» What needs to be done
Go through the lines below and retype each one exactly.

» Recorded data
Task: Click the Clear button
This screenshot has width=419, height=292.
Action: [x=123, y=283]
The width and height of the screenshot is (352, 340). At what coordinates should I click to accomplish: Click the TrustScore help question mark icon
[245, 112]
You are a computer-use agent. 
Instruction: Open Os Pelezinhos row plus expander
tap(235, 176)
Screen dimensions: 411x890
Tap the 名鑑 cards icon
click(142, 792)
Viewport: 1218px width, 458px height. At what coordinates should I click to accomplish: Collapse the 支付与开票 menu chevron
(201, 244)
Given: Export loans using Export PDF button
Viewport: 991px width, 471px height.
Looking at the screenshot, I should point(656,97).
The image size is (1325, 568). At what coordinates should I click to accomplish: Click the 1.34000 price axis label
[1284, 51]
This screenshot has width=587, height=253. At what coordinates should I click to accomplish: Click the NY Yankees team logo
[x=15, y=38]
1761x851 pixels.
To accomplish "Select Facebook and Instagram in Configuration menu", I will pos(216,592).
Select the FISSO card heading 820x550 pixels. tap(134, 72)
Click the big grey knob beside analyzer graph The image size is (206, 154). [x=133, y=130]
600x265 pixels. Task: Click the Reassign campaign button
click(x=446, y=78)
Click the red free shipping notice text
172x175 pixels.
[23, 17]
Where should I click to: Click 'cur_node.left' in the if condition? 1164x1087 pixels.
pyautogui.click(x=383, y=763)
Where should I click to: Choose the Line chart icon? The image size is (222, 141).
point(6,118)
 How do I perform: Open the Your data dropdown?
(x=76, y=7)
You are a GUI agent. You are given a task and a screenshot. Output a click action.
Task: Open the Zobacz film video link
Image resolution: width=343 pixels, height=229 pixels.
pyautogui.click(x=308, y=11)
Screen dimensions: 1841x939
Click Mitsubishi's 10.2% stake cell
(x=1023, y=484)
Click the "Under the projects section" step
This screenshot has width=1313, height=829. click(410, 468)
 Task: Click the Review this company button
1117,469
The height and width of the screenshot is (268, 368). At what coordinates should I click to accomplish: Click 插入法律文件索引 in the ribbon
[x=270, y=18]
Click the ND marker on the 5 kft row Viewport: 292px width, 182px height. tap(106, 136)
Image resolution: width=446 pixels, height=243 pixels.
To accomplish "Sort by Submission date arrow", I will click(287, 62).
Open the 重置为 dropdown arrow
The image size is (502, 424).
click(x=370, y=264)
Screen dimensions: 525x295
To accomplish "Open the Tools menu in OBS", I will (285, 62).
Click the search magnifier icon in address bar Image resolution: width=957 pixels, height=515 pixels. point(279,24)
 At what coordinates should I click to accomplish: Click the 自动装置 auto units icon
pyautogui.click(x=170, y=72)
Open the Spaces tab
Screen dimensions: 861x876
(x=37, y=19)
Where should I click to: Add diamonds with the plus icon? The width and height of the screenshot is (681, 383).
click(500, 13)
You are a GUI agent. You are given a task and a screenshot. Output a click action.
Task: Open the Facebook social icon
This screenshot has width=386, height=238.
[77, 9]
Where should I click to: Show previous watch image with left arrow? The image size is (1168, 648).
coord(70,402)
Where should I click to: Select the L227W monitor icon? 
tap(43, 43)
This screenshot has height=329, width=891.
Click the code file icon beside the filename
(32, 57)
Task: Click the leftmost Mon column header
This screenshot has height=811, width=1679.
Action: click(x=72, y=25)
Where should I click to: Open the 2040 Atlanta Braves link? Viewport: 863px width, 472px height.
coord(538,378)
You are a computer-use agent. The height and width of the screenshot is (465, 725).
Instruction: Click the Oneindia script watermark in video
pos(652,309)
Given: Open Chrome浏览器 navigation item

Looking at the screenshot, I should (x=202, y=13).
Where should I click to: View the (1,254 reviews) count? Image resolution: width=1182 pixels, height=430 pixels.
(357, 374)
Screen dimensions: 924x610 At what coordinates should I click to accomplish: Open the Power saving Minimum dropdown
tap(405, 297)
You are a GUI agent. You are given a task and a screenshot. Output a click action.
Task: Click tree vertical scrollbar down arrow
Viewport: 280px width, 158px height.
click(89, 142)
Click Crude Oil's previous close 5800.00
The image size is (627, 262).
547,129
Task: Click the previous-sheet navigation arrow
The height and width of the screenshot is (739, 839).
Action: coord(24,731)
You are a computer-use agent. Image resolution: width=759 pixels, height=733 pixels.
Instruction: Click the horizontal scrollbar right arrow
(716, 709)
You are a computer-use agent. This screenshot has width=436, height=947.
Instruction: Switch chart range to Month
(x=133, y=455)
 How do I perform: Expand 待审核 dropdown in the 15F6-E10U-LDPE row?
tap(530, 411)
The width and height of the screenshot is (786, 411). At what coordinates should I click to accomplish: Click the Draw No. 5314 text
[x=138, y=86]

» Result for this exercise
Task: Click the Clear button
This screenshot has width=419, height=292.
Action: [x=123, y=283]
The width and height of the screenshot is (352, 340). At what coordinates should I click to accomplish: Click the TrustScore help question mark icon
[245, 112]
You are a computer-use agent. 
Instruction: Open Os Pelezinhos row plus expander
tap(235, 176)
Screen dimensions: 411x890
Tap the 名鑑 cards icon
click(142, 792)
Viewport: 1218px width, 458px height. At what coordinates should I click to accomplish: Collapse the 支付与开票 menu chevron
(201, 244)
Given: Export loans using Export PDF button
Viewport: 991px width, 471px height.
Looking at the screenshot, I should point(656,97).
The image size is (1325, 568). At what coordinates should I click to accomplish: Click the 1.34000 price axis label
[1284, 51]
This screenshot has width=587, height=253. At what coordinates should I click to accomplish: Click the NY Yankees team logo
[x=15, y=38]
1761x851 pixels.
To accomplish "Select Facebook and Instagram in Configuration menu", I will pos(216,592).
Select the FISSO card heading 820x550 pixels. tap(134, 72)
Click the big grey knob beside analyzer graph The image size is (206, 154). [x=133, y=130]
600x265 pixels. Task: Click the Reassign campaign button
click(x=446, y=78)
Click the red free shipping notice text
172x175 pixels.
[23, 17]
Where should I click to: Click 'cur_node.left' in the if condition? 1164x1087 pixels.
pyautogui.click(x=383, y=763)
Where should I click to: Choose the Line chart icon? The image size is (222, 141).
point(6,118)
 How do I perform: Open the Your data dropdown?
(x=76, y=7)
You are a GUI agent. You are given a task and a screenshot. Output a click action.
Task: Open the Zobacz film video link
Image resolution: width=343 pixels, height=229 pixels.
pyautogui.click(x=308, y=11)
Screen dimensions: 1841x939
Click Mitsubishi's 10.2% stake cell
(x=1023, y=484)
Click the "Under the projects section" step
This screenshot has width=1313, height=829. click(410, 468)
 Task: Click the Review this company button
1117,469
The height and width of the screenshot is (268, 368). At what coordinates should I click to accomplish: Click 插入法律文件索引 in the ribbon
[x=270, y=18]
Click the ND marker on the 5 kft row Viewport: 292px width, 182px height. tap(106, 136)
Image resolution: width=446 pixels, height=243 pixels.
To accomplish "Sort by Submission date arrow", I will click(287, 62).
Open the 重置为 dropdown arrow
The image size is (502, 424).
click(x=370, y=264)
Screen dimensions: 525x295
To accomplish "Open the Tools menu in OBS", I will (285, 62).
Click the search magnifier icon in address bar Image resolution: width=957 pixels, height=515 pixels. point(279,24)
 At what coordinates should I click to accomplish: Click the 自动装置 auto units icon
pyautogui.click(x=170, y=72)
Open the Spaces tab
Screen dimensions: 861x876
(x=37, y=19)
Where should I click to: Add diamonds with the plus icon? The width and height of the screenshot is (681, 383).
click(500, 13)
You are a GUI agent. You are given a task and a screenshot. Output a click action.
Task: Open the Facebook social icon
This screenshot has width=386, height=238.
[77, 9]
Where should I click to: Show previous watch image with left arrow? The image size is (1168, 648).
coord(70,402)
Where should I click to: Select the L227W monitor icon? 
tap(43, 43)
This screenshot has height=329, width=891.
Click the code file icon beside the filename
(32, 57)
Task: Click the leftmost Mon column header
This screenshot has height=811, width=1679.
Action: click(x=72, y=25)
Where should I click to: Open the 2040 Atlanta Braves link? Viewport: 863px width, 472px height.
coord(538,378)
You are a computer-use agent. The height and width of the screenshot is (465, 725).
Instruction: Click the Oneindia script watermark in video
pos(652,309)
Given: Open Chrome浏览器 navigation item

Looking at the screenshot, I should (x=202, y=13).
Where should I click to: View the (1,254 reviews) count? Image resolution: width=1182 pixels, height=430 pixels.
(357, 374)
Screen dimensions: 924x610 At what coordinates should I click to accomplish: Open the Power saving Minimum dropdown
tap(405, 297)
You are a GUI agent. You are given a task and a screenshot. Output a click action.
Task: Click tree vertical scrollbar down arrow
Viewport: 280px width, 158px height.
click(89, 142)
Click Crude Oil's previous close 5800.00
The image size is (627, 262).
547,129
Task: Click the previous-sheet navigation arrow
The height and width of the screenshot is (739, 839).
Action: coord(24,731)
You are a computer-use agent. Image resolution: width=759 pixels, height=733 pixels.
Instruction: Click the horizontal scrollbar right arrow
(716, 709)
You are a computer-use agent. This screenshot has width=436, height=947.
Instruction: Switch chart range to Month
(x=133, y=455)
 How do I perform: Expand 待审核 dropdown in the 15F6-E10U-LDPE row?
tap(530, 411)
The width and height of the screenshot is (786, 411). At what coordinates should I click to accomplish: Click the Draw No. 5314 text
[x=138, y=86]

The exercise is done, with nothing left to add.